Michael Rich: Asking the question, “Should we make crime impossible?”

While growing up, Michael Rich was, by his own admission, a nerdy kid who was interested in science fiction, particularly the works of Ray Bradbury. As an associate professor of law at Elon, his most recent research has taken him into an area that only Bradbury and other futuristic writers could foresee.

Advances in technology are making it possible for the government to prevent people from committing such crimes as driving drunk, stealing copyrighted material or even committing sex offenses. In a provocative New York Times opinion column (“The Perfect Non-Crime” Aug. 6, 2012) and an article in the Harvard Journal of Law and Public Policy (“Should We Make Crime Impossible?” forthcoming), Rich offers an analytical framework for policymakers who, as a result of emerging technologies, are being forced to decide whether making criminal conduct impossible is a proper government function.

“To me, the big question that this ultimately raises is the government’s role in interacting with individuals,” he says. “Is the government about providing services and merely influencing conduct or is it allowed to take on a bigger role and foreclose conduct entirely?”

Challenging the status quo and venturing into some of law’s grayer areas has long been of interest to Rich. He started his career at the Cincinnati law firm of Vorys Sater Seymour & Pease LLP, where he worked on white-collar criminal cases, government fraud litigation and civil rights litigation.
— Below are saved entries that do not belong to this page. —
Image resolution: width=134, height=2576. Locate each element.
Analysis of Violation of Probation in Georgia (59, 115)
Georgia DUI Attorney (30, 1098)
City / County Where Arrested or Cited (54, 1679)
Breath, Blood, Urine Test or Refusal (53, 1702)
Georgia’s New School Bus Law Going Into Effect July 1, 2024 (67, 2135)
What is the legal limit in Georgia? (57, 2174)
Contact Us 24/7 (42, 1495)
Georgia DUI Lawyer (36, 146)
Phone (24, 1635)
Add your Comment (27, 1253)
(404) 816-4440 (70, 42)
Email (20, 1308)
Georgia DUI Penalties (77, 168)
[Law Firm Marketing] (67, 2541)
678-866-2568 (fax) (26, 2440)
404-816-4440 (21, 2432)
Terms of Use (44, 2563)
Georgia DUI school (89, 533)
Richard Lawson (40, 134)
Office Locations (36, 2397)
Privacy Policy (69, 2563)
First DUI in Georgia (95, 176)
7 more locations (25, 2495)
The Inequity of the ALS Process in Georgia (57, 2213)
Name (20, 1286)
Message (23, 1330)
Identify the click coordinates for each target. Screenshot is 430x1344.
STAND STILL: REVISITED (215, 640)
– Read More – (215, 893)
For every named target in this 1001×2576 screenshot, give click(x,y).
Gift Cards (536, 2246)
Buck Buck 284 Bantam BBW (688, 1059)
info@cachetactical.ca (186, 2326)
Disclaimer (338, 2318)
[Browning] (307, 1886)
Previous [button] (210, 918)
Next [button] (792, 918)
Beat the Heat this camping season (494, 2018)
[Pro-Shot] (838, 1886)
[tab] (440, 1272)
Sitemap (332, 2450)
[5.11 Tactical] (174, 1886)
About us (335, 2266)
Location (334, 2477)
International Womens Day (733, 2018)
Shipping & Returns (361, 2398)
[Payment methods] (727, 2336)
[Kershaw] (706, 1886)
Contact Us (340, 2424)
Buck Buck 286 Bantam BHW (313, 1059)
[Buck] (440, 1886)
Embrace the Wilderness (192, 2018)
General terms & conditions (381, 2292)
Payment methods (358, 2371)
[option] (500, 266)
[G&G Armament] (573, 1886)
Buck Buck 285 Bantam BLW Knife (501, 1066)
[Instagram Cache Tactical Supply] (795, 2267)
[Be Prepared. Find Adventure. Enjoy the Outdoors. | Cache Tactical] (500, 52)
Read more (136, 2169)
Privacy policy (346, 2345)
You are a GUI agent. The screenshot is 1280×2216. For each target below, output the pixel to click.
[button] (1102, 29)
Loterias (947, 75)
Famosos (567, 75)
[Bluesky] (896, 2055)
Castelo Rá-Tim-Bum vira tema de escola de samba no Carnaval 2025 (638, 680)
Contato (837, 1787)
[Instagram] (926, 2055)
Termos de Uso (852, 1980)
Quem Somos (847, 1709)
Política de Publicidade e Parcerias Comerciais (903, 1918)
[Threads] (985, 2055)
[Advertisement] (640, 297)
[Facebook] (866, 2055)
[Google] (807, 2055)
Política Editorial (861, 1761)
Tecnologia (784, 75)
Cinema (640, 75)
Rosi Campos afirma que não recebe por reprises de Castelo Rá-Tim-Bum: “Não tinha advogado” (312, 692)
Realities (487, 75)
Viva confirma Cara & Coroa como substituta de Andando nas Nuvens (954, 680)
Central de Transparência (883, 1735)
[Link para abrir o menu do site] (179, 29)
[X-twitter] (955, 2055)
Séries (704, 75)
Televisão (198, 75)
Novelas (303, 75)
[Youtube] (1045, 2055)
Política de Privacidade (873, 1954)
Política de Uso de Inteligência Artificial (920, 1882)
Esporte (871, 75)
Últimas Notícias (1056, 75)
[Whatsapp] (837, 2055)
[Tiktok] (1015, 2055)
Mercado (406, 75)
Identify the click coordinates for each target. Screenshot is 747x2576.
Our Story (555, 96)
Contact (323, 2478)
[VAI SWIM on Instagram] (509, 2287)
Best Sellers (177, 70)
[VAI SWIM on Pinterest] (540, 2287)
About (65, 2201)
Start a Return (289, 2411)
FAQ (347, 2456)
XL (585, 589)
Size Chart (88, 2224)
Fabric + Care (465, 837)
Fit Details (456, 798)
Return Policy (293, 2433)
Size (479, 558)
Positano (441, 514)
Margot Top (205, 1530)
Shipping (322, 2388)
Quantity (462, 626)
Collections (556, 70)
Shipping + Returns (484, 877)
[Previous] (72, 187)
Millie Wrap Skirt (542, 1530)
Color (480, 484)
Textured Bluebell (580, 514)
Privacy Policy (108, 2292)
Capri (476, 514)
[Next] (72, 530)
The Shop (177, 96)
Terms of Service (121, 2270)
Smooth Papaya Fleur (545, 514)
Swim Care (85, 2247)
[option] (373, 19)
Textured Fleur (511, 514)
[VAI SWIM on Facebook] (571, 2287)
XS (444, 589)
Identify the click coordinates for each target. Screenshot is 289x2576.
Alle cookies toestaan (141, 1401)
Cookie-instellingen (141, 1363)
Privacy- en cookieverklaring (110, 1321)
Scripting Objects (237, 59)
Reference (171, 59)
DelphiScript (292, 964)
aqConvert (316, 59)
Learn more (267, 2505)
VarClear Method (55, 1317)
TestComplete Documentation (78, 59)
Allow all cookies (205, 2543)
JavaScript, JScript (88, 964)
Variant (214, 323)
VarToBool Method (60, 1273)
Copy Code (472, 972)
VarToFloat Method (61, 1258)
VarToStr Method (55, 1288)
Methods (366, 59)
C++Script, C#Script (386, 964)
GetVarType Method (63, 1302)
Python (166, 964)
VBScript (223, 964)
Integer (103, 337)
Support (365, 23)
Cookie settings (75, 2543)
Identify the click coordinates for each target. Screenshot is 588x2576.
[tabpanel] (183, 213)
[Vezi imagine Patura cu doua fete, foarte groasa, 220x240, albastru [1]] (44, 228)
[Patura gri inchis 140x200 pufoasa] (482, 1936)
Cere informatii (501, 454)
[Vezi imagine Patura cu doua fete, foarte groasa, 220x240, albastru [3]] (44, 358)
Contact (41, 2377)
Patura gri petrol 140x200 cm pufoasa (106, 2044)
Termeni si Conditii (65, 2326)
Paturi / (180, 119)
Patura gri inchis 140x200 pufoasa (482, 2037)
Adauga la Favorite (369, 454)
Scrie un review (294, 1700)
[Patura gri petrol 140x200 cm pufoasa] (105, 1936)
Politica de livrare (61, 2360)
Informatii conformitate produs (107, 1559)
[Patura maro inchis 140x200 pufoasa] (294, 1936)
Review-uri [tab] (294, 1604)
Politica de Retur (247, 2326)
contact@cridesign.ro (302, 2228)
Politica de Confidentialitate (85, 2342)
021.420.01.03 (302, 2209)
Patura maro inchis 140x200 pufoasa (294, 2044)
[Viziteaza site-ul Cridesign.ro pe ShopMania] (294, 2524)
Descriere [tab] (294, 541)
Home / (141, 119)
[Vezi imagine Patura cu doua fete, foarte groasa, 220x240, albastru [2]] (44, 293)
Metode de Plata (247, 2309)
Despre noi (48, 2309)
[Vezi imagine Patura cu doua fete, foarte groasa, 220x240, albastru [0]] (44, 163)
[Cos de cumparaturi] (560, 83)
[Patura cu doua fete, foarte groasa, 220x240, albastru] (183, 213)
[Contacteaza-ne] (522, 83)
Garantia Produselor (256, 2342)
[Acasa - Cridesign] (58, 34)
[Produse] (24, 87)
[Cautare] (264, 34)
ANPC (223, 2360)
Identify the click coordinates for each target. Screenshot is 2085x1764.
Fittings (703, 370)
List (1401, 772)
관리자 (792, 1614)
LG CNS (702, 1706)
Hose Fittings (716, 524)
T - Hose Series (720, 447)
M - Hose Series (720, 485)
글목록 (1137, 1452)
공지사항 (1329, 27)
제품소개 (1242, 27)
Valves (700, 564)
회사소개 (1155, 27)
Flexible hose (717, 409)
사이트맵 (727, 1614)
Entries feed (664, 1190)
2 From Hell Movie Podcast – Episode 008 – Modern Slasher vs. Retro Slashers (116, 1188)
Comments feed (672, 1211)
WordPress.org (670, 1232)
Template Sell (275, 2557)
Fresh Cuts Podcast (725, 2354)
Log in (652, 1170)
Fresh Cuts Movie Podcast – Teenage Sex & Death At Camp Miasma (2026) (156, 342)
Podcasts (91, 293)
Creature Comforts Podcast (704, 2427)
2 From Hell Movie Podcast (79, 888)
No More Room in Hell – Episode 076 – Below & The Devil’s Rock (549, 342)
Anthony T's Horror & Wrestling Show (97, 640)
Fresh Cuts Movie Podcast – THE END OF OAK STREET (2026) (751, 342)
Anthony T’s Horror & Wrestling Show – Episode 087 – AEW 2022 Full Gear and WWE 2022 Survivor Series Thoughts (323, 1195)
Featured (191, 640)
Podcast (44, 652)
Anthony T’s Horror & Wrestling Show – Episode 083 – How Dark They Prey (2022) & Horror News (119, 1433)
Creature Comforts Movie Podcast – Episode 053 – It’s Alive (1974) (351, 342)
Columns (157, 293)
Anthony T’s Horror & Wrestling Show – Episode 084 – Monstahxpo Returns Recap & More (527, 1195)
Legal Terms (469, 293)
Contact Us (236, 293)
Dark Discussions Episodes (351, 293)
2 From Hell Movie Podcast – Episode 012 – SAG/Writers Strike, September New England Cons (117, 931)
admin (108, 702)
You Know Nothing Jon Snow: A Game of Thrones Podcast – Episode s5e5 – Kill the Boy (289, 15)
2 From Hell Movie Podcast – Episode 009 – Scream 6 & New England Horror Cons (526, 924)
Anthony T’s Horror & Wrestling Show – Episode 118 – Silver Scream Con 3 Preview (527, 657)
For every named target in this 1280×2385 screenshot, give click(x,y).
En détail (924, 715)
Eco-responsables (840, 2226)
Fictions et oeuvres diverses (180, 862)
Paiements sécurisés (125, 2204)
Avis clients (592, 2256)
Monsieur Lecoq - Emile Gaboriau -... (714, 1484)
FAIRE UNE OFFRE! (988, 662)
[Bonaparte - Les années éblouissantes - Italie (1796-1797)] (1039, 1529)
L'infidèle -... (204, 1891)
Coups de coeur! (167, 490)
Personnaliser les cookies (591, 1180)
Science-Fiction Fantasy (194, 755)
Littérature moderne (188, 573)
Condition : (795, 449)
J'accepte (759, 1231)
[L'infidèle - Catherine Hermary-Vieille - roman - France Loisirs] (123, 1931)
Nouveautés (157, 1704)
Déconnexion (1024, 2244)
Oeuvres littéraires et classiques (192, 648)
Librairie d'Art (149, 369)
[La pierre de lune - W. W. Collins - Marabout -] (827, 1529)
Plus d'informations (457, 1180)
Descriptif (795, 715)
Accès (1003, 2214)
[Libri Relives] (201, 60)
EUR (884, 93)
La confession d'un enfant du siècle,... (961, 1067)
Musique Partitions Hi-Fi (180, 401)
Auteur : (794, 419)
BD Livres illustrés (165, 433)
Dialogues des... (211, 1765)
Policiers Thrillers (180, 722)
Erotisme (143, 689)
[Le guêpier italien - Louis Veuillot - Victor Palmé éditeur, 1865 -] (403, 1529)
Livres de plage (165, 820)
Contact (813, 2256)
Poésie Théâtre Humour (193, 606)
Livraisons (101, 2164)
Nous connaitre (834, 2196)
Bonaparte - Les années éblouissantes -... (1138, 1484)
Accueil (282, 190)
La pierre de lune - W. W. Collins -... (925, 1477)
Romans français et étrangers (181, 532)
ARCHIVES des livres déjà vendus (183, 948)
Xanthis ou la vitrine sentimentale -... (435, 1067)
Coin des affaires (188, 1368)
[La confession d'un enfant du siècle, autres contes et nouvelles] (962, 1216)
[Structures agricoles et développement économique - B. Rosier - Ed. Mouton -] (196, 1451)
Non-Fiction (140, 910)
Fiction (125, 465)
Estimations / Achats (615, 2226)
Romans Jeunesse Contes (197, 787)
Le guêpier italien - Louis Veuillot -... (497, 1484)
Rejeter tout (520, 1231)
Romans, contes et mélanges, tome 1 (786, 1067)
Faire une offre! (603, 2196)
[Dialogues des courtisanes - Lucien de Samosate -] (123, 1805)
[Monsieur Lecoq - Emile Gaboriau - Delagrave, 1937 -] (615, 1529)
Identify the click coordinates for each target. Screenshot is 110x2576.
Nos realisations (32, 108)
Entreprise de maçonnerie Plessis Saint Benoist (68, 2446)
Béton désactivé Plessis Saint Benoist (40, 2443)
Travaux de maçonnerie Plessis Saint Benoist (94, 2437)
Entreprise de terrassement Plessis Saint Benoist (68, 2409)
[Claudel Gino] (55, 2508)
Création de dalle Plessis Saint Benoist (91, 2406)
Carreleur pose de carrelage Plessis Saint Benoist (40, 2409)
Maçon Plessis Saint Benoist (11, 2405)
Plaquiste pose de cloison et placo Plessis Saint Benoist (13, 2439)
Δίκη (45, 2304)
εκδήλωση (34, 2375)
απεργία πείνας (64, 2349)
As a young lawyer, Rich was fascinated by the behavior of whistleblowers and criminal informants. They benefit society, but are often disliked for what is seen as their acts of betrayal.

“I think they are complex figures. Few of them are purely heroic. At the same time, they are people who choose to go down an unpopular road, but they convince themselves, accurately or not, that they’re doing it for the common good,” he says.

Rich’s scholarship on criminal informants includes, “Lessons of Disloyalty in the World of Criminal Informants,” forthcoming in volume 49 of the American Criminal Law Review, “Brass Rings and Red-Headed Stepchildren: Protecting Active Criminal Informants,” published in volume 61 of the American University Law Review (2012) and “Coerced Informants and Thirteenth Amendment Limitations on the Police-Informant Relationship,” published in volume 50 of the Santa Clara Law Review (2010).

Prior to joining Elon, Rich served as an assistant professor of law at Capital University Law School. He has been at Elon since 2010 and teaches evidence, criminal law and criminal procedure.

“My professional experience taught me that lawyers need to be ready to be challenged and to be ready to explain themselves in the face of those challenges,” he says. “So I require a lot of my students in class. They need to be ready to answer questions and they need to be ready for their first answer to give rise to further inquiry.”

What Rich thought would be a one-time article about the implications for society in preventing crime has blossomed into a new area of study in what he believes could be an emerging field. He is at work on a second article that will expand on questions raised in his recent Harvard Journal of Law and Public Policy article.

“It’s a relatively new thing,” he says. “That’s made it kind of fun and exciting, to feel like I’m not retreading on ground that’s already been worked on.”